Required action: Isolate every line in the records below with "computer" in it.

········

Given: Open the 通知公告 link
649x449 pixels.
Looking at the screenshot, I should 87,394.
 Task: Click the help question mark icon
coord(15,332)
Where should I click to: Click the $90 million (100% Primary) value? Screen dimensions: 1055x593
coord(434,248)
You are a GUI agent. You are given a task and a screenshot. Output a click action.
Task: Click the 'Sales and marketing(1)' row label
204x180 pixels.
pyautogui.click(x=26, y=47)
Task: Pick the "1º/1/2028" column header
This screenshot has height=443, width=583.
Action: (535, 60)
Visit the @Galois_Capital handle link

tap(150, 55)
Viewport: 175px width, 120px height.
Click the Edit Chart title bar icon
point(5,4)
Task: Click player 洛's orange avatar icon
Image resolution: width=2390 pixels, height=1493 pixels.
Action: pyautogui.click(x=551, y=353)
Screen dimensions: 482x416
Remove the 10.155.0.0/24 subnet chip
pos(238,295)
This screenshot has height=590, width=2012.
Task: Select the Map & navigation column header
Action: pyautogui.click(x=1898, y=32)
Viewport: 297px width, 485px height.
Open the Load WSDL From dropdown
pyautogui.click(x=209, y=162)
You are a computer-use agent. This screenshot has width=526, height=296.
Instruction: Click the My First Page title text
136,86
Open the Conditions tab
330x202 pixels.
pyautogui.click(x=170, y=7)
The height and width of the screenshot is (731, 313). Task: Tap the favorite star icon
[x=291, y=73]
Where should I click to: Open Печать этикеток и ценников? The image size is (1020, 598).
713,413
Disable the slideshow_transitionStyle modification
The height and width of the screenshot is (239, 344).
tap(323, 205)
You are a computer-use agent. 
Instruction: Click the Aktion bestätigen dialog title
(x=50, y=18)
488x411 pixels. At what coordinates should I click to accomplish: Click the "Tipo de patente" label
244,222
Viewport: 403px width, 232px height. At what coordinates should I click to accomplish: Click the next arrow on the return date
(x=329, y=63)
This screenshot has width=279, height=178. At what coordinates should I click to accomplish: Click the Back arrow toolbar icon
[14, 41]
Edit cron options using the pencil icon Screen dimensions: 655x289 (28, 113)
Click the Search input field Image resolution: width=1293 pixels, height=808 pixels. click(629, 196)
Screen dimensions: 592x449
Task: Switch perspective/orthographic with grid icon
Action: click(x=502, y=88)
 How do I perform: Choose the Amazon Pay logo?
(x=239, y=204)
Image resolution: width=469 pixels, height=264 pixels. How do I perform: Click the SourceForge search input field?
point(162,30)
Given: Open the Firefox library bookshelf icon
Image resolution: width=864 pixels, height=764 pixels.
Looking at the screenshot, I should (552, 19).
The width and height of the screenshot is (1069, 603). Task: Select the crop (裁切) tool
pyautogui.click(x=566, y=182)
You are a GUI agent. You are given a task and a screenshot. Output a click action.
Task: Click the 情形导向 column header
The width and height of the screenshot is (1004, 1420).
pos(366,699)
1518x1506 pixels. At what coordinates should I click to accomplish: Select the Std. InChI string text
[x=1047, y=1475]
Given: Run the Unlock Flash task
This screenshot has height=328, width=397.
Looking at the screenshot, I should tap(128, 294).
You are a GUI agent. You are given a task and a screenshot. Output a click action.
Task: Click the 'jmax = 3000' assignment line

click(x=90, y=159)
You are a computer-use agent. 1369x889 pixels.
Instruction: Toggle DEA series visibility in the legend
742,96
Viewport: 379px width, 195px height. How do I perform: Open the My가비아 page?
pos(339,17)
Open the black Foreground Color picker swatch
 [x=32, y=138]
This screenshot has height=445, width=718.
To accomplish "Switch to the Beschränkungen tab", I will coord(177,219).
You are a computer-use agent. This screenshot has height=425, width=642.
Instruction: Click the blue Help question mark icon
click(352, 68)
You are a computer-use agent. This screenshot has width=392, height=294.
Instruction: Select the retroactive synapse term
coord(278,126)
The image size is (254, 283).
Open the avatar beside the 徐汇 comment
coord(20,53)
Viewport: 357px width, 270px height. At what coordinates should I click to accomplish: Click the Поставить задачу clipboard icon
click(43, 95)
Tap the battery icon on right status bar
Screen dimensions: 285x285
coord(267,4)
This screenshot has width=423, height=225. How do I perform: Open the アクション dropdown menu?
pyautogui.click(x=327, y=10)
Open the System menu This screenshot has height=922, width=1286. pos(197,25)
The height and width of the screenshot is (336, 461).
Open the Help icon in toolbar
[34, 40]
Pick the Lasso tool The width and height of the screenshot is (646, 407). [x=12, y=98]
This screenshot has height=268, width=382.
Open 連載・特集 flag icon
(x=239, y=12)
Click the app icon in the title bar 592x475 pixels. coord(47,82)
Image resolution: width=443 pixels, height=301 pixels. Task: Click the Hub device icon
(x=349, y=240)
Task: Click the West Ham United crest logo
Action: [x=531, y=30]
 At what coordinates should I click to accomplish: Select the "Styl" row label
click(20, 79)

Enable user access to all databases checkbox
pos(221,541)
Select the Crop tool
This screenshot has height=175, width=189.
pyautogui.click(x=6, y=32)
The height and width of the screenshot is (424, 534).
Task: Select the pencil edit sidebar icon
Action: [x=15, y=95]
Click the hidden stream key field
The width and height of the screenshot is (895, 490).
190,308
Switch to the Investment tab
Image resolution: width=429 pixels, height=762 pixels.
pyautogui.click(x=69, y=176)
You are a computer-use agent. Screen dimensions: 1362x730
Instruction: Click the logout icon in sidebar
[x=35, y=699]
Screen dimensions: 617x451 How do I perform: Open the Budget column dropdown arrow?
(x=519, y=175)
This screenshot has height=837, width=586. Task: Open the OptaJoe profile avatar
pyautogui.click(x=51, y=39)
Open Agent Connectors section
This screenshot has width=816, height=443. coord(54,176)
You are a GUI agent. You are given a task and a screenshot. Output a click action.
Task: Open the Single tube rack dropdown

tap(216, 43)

········

Answer below:
You are a computer-use agent. This screenshot has width=526, height=296.
You are a computer-use agent. 
You are a computer-use agent. 1369x889 pixels.
You are a computer-use agent. This screenshot has height=425, width=642.
You are a computer-use agent. This screenshot has width=392, height=294.
You are a computer-use agent. Screen dimensions: 1362x730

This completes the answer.